As many of you know, this is not my first blog. I have been blogging on WordPress for about a year. The first blog I started was Insaneroots and it was more of a brainstorming technique in preparation for a memoir I was working on and an outlet of expression from the emotional turmoil in my life. My goal at that time was to take a step towards sharing my story and my writing to the world. I never in a million years thought that it would become the gateway to getting published, but here I am one year later with a manuscript in the works and a signed publishing contract! It has been my dream to publish my memoir and a goal I honestly never expected to achieve. Although it will be fantastic if I end up selling a ton of copies, I will be satisfied enough simply to see it on the shelves. It is amazing how one small achievement can change your entire perspective on life!
To give you an idea of how I began blogging, here is an excerpt from my original post to this blog:
“I had been living in Madison, Wisconsin, fairly content, but feeling there was something more out there for me. I didn’t know what that was, but I knew I needed to figure it out before it was too late. I was working for a family owned company, making good money. I was surrounded by friends and family that I hold very dear to my heart, but I still felt lost. Maybe not lost as much as disappointed. There were many nights when I would come home from work (or drinks after work) to my one bedroom apartment (and my cats) and think to myself…what now? I wasn’t satisfied. I tried picking up my various hobbies, such as painting, scrap-booking, and photography, but I never felt inspired to continue any of the projects I started. I had taken great joy in these outlets before, so why not now? What had changed?
I pulled out one of my many scrapbooks from years past and as I flipped through it, I realized what had changed…I did. As I looked through the collections of memories, I barely recognized this version of me and my life in the pages. I used to have such a love for life. I was determined, optimistic, creative, ambitious, healthy…all things I no longer attributed to myself. An overwhelming sadness came over me and for a moment, I just sat there staring off in to space, trying to figure out how all this had happened and what I could do to fix it. Something needed to change.

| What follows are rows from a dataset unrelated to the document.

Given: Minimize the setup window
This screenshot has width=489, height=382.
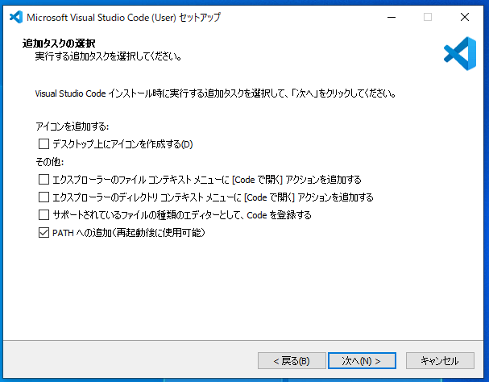Looking at the screenshot, I should pyautogui.click(x=390, y=17).
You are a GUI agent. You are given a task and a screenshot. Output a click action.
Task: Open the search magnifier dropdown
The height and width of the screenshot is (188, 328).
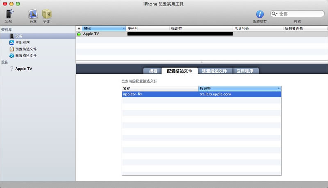[x=275, y=14]
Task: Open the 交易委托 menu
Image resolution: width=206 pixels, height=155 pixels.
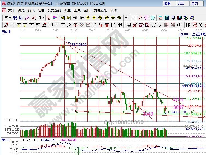Action: [x=101, y=10]
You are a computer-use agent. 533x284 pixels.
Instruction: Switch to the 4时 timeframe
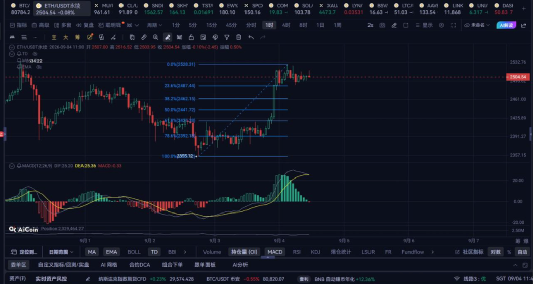point(286,25)
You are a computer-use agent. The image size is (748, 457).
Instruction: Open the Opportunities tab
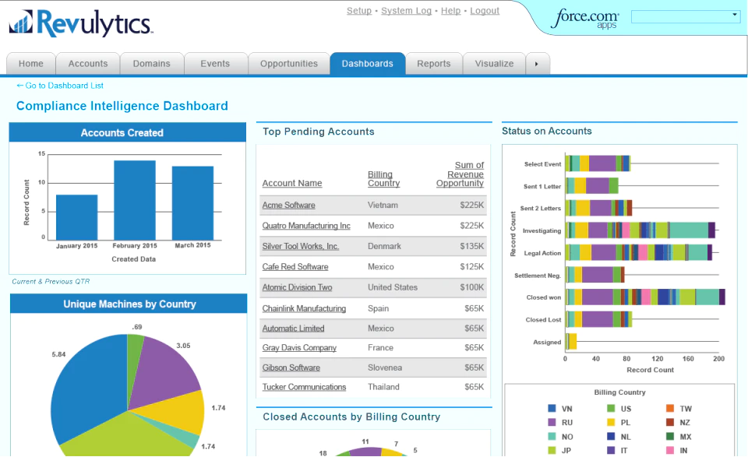[x=288, y=64]
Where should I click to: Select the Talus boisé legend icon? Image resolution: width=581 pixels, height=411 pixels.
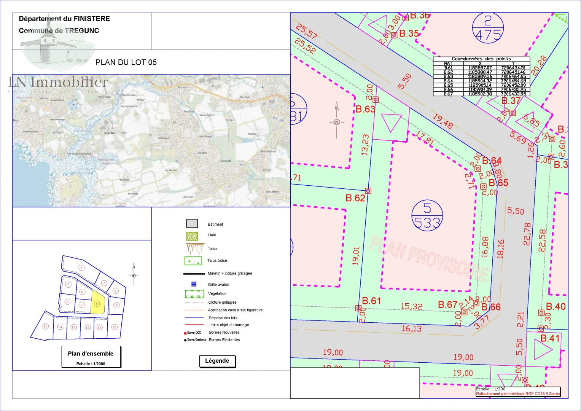tap(193, 261)
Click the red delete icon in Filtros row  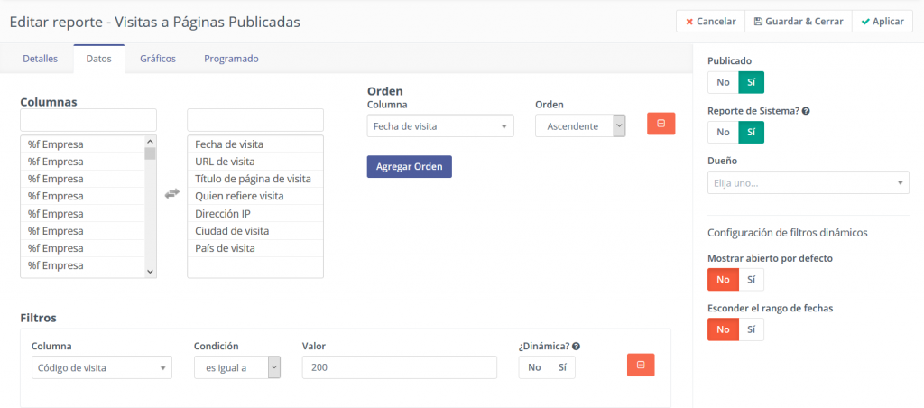641,365
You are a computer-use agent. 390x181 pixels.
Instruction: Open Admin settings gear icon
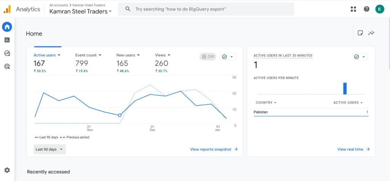[7, 170]
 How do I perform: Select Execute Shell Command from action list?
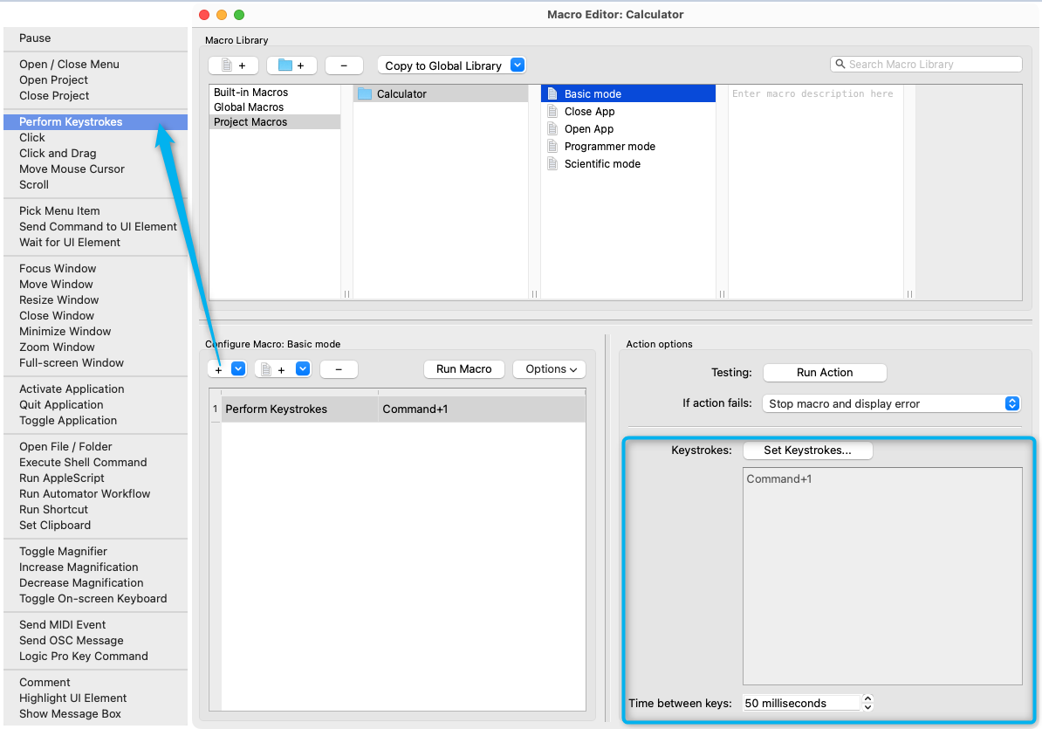(x=83, y=463)
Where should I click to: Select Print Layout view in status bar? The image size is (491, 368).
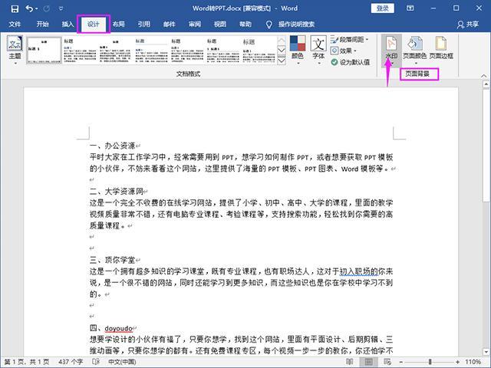point(368,362)
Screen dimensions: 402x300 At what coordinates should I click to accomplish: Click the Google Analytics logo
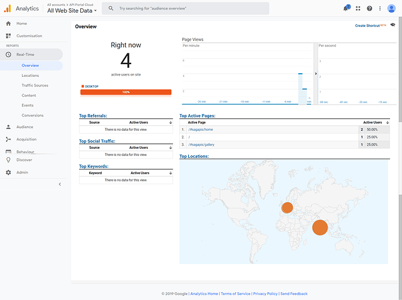click(8, 8)
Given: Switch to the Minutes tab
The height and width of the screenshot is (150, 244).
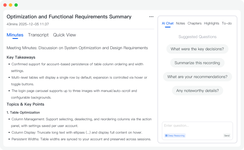Looking at the screenshot, I should 15,35.
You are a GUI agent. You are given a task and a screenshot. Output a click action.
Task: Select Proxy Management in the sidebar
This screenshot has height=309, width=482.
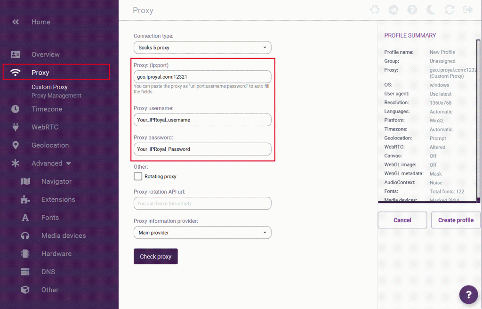[x=56, y=96]
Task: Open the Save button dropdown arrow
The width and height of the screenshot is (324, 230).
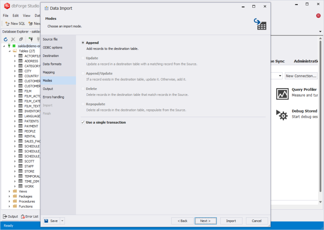Action: pos(62,221)
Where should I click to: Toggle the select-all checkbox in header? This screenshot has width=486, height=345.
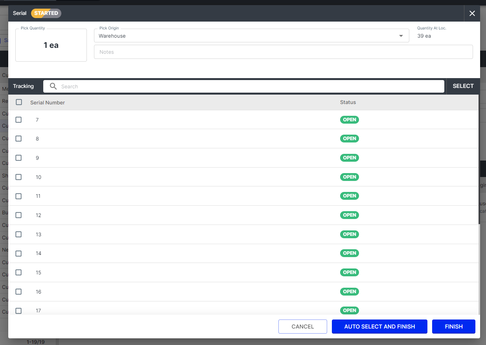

I went on this way for months; feeling defeated and overwhelmed by the notion of needing to reconnect with myself, but having no idea of how to do that. I resorted to a method of expression I had used in my early adulthood to cope with these emotional barriers; writing. Off and on through out my life, I had been working on a memoir recounting my life growing up with a con-artist for a mother and an unidentified father. Many had told me that my story was interesting and inspiring, so I decided to start trying to piece it all together.
I did not realize it then, but the sheer act of writing the blog was exactly what I needed to do to get the ball rolling in finding that “something more” I was looking for. Writing the blog forced me to revisit some of the most challenging struggles in my early childhood and most importantly to work through the emotions surrounding these events. I wrote several of the posts through tears, but after I was finished, I felt better. It was like a therapy session for me each time I logged in. I guess I did end up using that Psychology degree after all…on myself!”
And thus began my blogging ritual!
Now, with the book deal in the works, I had to find something else to blog about and I didn’t have much inspiration until I decided to make a drastic life change and move half way across the country. When I could no longer diminish the urge to write, I started this blog; Success in the City Blog!
Unfortunately, I have had trouble coming up with things to post about (Hence my current exploration in to Blogging 101)!
When I was posting to Insaneroots, it was easy because I was pulling stories from my childhood (which seemed to be endless), but now I had to make a drastic switch in my mental preparedness in order to begin each new post.
I didn’t want this to just be another online journal, but rather an expression of the struggles many of us experience when making a drastic change in their life. Whether it be a career change, a long distance move or in my case both, these types of changes in one’s life call for great reevaluation of oneself. My goals for this year are to reconnect with myself, learn to love myself and most importantly learn to stand up for myself! My hope is that I may give others strength to do the same through the expression of my own personal journey.
If I have learned anything over the past few years it is that if you believe in yourself, the rest will follow!